## Supplied passage
----------

This high mortality often caused extra hardship for many of the survivors, as all passengers, living and dead, had to be paid for if possible before the ship's captains would release the immigrants. Thus it was not unusual to see a widow sold to pay for her husband's passage as well as her own, meaning she would have to serve double the normal time of indenture. Children were sold to pay for deceased or unwell parents. Consequently, families were often broken up, just as in the slave trade, never to meet again.
 
In the northern colonies, where the indentured immigrants served mostly as house servants and apprentices, they were also usually treated fairly, and after becoming freemen had every opportunity to succeed. A good example was Paul Revere, whose father had come to Massachusetts as an indentured servant.
 
By 1770 the colonies found it cheaper to hire native-born youngsters as apprentices, rather than pay the passage for indentured servants. As a result, and particularly after the Revolution with its emphasis on equality, the system gradually died out and by the early 19th century had virtually ceased to exist in the North.
 
 
The Slavery Issue
 
Even though the slavery issue was not the direct cause of regional conflict, it became a factor. As friction built between the two regions, more and more issues came between them.
 
Most, but not all, Northern states had abolished slavery by the early to mid-1800's. The Northern states had done away with slavery because they found it was not profitable in their new industrial society. When they did away with slavery there was not a mass emancipation of the slaves, for many of the slaves were simply sold southward. This
allowed the northern slave-owner to recuperate his financial investment in the slave.
 
The North found it more profitable to import European immigrants on labor contracts. These immigrants would work 16 hour days and more, for pennies a day. They would live in poverty in company housing and could only afford to buy, most often on credit, from the company store. There are many writings of this period that state the impoverished conditions in which these immigrants lived. Under these situations the immigrant worker was forced to fend for himself and his family and their lives belonged to the company in which they worked. Many of these immigrants were obligated under a labor contract to these factories before they left the shores of Europe. The cheap labor supply, continually fed from Europe, was a great forcing draft for Northern industrialism.

----------

## Source data
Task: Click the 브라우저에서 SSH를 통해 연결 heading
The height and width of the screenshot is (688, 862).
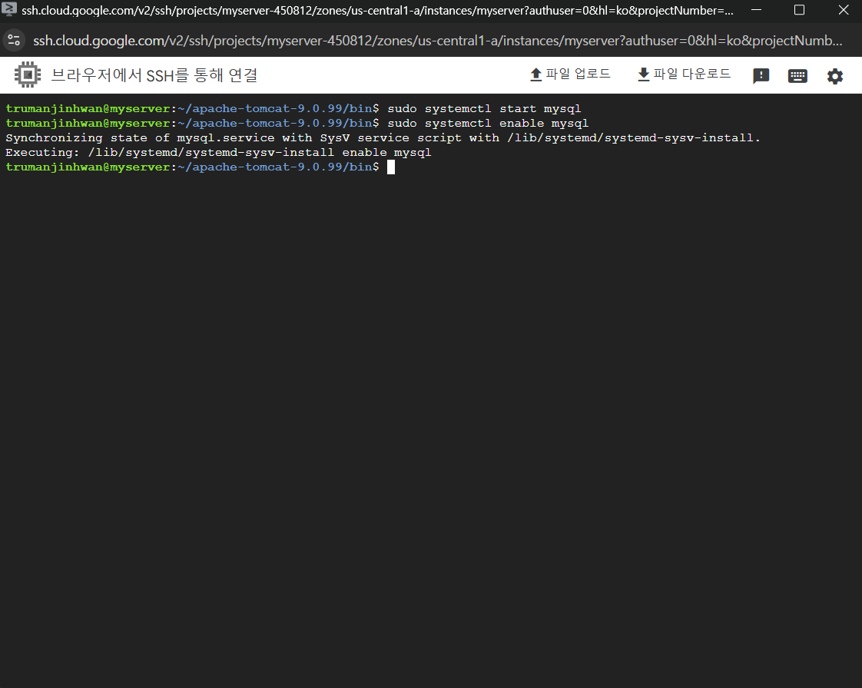Action: pos(154,75)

----------

## Exercises to complete
1. Reproduce the section of the passage on indentured servants and Northern labor between "This high mortality" and "an indentured servant.", inclusive, swapping "Massachusetts" for "Pennsylvania".
2. Extend the passage on indentured servants and Northern labor by writing what comes next after its final sentence.
The material above is separate from the passage on indentured servants and Northern labor.

## Outputs by task
1.
This high mortality often caused extra hardship for many of the survivors, as all passengers, living and dead, had to be paid for if possible before the ship's captains would release the immigrants. Thus it was not unusual to see a widow sold to pay for her husband's passage as well as her own, meaning she would have to serve double the normal time of indenture. Children were sold to pay for deceased or unwell parents. Consequently, families were often broken up, just as in the slave trade, never to meet again.
 
In the northern colonies, where the indentured immigrants served mostly as house servants and apprentices, they were also usually treated fairly, and after becoming freemen had every opportunity to succeed. A good example was Paul Revere, whose father had come to Pennsylvania as an indentured servant.

2.
Another motivating factor behind the North's abolition of slavery is that many Northerners did not want black people living amongst them. Many northern states passed laws prohibiting blacks from entering their states. Massachusetts once passed a law that stated that if a Negro, native American or mulatto entered their state and stayed for more than two months they would be publicly flogged.
 
One Northern state after another stigmatized the free Negroes by excluding them from its borders. When Illinois drew up its constitution in 1848 an emphatic clause prohibited the entry of such folk, and the legislature five years later not only made it a misdemeanor for any Negro to enter with the purpose of settling, but provided that the offender might be fined and his time sold for a sufficient period to pay the penalty. Iowa, in 1851, severely penalized any free Negro who set foot upon her soil.
 
Indiana placed a Negro-exclusion article in her constitution of 1851, the people approved it by the tremendous vote of more than five to one. Oregon adopted a constitution in 1857 stipulating that no free colored people should enter, that those who came should be forcibly removed, and that anybody who harbored or employed them should be punished. It also forbade the Negroes already there to hold real estate, make contracts, or prosecute suits. Proposals for a general expulsion of free blacks were frequent in the border states and by no means unknown farther north.
 
Governor Washington Hunt unemotionally pointed out to the New York legislature in 1852 that the free Negroes were excluded from most institutions of religion and learning, were shut out from social intercourse, and were condemned to lives of servility and drudgery; a condition which, as he said, crushed the spirit of manhood and made improvement morally impossible. Uttering not a word of reproach to them, and recommending not a single reform of a domestic character, he urged simply that the Negroes for their own good be deported to Liberia.
 
The general public assumption in the North was that Negroes were inferior creatures who naturally fell into degradation and whom it was hopeless to assist. Many Northerners protested that whites in their states were having to compete with blacks for jobs. Thus, the Northerners sold the slaves southward.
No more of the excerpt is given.